**Prompt**
Restate all of the data below word for word.

**Supplied material**
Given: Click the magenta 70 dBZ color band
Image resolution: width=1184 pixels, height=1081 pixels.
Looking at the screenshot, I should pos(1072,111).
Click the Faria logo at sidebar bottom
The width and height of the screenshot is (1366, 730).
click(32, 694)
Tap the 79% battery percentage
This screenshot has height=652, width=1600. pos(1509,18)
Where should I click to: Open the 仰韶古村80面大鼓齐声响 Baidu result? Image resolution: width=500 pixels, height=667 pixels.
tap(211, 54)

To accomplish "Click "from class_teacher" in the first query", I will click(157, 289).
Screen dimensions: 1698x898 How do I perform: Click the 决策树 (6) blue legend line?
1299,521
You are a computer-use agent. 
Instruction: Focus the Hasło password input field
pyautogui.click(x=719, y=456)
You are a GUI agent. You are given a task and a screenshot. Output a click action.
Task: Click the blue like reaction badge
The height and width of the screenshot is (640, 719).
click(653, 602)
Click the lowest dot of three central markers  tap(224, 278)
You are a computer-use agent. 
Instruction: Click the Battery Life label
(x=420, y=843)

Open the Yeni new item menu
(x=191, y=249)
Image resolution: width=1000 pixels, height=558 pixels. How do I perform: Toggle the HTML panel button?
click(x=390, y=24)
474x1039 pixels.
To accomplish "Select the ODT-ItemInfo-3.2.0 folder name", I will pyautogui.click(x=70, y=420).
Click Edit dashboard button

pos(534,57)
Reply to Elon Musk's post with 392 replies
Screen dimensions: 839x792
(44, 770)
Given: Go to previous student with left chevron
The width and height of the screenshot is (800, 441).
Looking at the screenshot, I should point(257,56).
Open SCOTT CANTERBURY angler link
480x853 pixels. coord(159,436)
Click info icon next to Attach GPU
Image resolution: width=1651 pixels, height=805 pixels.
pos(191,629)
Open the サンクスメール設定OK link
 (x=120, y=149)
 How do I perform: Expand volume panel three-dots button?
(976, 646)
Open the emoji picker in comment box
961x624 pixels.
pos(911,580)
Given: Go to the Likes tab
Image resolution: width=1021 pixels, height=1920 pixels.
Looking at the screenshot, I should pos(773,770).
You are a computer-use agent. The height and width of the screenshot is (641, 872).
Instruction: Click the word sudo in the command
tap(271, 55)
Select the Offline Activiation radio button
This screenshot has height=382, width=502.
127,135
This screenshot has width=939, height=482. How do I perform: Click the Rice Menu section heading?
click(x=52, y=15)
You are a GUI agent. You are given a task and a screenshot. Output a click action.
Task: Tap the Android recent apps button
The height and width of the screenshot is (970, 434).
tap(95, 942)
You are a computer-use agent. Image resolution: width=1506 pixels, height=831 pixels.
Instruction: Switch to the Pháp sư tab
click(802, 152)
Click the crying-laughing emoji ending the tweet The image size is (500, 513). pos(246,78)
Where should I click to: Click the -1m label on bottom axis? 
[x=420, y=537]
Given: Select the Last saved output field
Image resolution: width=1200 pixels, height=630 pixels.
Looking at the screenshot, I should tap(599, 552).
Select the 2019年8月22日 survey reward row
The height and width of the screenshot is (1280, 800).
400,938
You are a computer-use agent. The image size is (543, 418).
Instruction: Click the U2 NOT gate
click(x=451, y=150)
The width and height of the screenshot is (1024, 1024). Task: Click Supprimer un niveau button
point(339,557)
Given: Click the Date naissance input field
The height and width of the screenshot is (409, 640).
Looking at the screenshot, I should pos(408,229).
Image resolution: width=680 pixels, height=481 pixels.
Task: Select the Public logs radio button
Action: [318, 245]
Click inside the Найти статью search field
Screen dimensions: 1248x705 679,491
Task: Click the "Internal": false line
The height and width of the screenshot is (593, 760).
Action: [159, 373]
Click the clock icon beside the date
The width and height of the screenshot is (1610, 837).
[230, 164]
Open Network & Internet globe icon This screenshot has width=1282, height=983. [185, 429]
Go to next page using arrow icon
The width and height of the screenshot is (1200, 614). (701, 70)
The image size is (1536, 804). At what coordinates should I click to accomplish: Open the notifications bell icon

**Solution**
Given: Click the magenta 70 dBZ color band
Image resolution: width=1184 pixels, height=1081 pixels.
Looking at the screenshot, I should pos(1072,111).
Click the Faria logo at sidebar bottom
The width and height of the screenshot is (1366, 730).
click(32, 694)
Tap the 79% battery percentage
This screenshot has height=652, width=1600. pos(1509,18)
Where should I click to: Open the 仰韶古村80面大鼓齐声响 Baidu result? Image resolution: width=500 pixels, height=667 pixels.
tap(211, 54)

To accomplish "Click "from class_teacher" in the first query", I will click(157, 289).
Screen dimensions: 1698x898 How do I perform: Click the 决策树 (6) blue legend line?
1299,521
You are a computer-use agent. 
Instruction: Focus the Hasło password input field
pyautogui.click(x=719, y=456)
You are a GUI agent. You are given a task and a screenshot. Output a click action.
Task: Click the blue like reaction badge
The height and width of the screenshot is (640, 719).
click(653, 602)
Click the lowest dot of three central markers  tap(224, 278)
You are a computer-use agent. 
Instruction: Click the Battery Life label
(x=420, y=843)

Open the Yeni new item menu
(x=191, y=249)
Image resolution: width=1000 pixels, height=558 pixels. How do I perform: Toggle the HTML panel button?
click(x=390, y=24)
474x1039 pixels.
To accomplish "Select the ODT-ItemInfo-3.2.0 folder name", I will pyautogui.click(x=70, y=420).
Click Edit dashboard button

pos(534,57)
Reply to Elon Musk's post with 392 replies
Screen dimensions: 839x792
(44, 770)
Given: Go to previous student with left chevron
The width and height of the screenshot is (800, 441).
Looking at the screenshot, I should point(257,56).
Open SCOTT CANTERBURY angler link
480x853 pixels. coord(159,436)
Click info icon next to Attach GPU
Image resolution: width=1651 pixels, height=805 pixels.
pos(191,629)
Open the サンクスメール設定OK link
 (x=120, y=149)
 How do I perform: Expand volume panel three-dots button?
(976, 646)
Open the emoji picker in comment box
961x624 pixels.
pos(911,580)
Given: Go to the Likes tab
Image resolution: width=1021 pixels, height=1920 pixels.
Looking at the screenshot, I should pos(773,770).
You are a computer-use agent. The height and width of the screenshot is (641, 872).
Instruction: Click the word sudo in the command
tap(271, 55)
Select the Offline Activiation radio button
This screenshot has height=382, width=502.
127,135
This screenshot has width=939, height=482. How do I perform: Click the Rice Menu section heading?
click(x=52, y=15)
You are a GUI agent. You are given a task and a screenshot. Output a click action.
Task: Tap the Android recent apps button
The height and width of the screenshot is (970, 434).
tap(95, 942)
You are a computer-use agent. Image resolution: width=1506 pixels, height=831 pixels.
Instruction: Switch to the Pháp sư tab
click(802, 152)
Click the crying-laughing emoji ending the tweet The image size is (500, 513). pos(246,78)
Where should I click to: Click the -1m label on bottom axis? 
[x=420, y=537]
Given: Select the Last saved output field
Image resolution: width=1200 pixels, height=630 pixels.
Looking at the screenshot, I should tap(599, 552).
Select the 2019年8月22日 survey reward row
The height and width of the screenshot is (1280, 800).
400,938
You are a computer-use agent. The image size is (543, 418).
Instruction: Click the U2 NOT gate
click(x=451, y=150)
The width and height of the screenshot is (1024, 1024). Task: Click Supprimer un niveau button
point(339,557)
Given: Click the Date naissance input field
The height and width of the screenshot is (409, 640).
Looking at the screenshot, I should pos(408,229).
Image resolution: width=680 pixels, height=481 pixels.
Task: Select the Public logs radio button
Action: [318, 245]
Click inside the Найти статью search field
Screen dimensions: 1248x705 679,491
Task: Click the "Internal": false line
The height and width of the screenshot is (593, 760).
Action: [159, 373]
Click the clock icon beside the date
The width and height of the screenshot is (1610, 837).
[230, 164]
Open Network & Internet globe icon This screenshot has width=1282, height=983. [185, 429]
Go to next page using arrow icon
The width and height of the screenshot is (1200, 614). (701, 70)
The image size is (1536, 804). At what coordinates should I click to accomplish: Open the notifications bell icon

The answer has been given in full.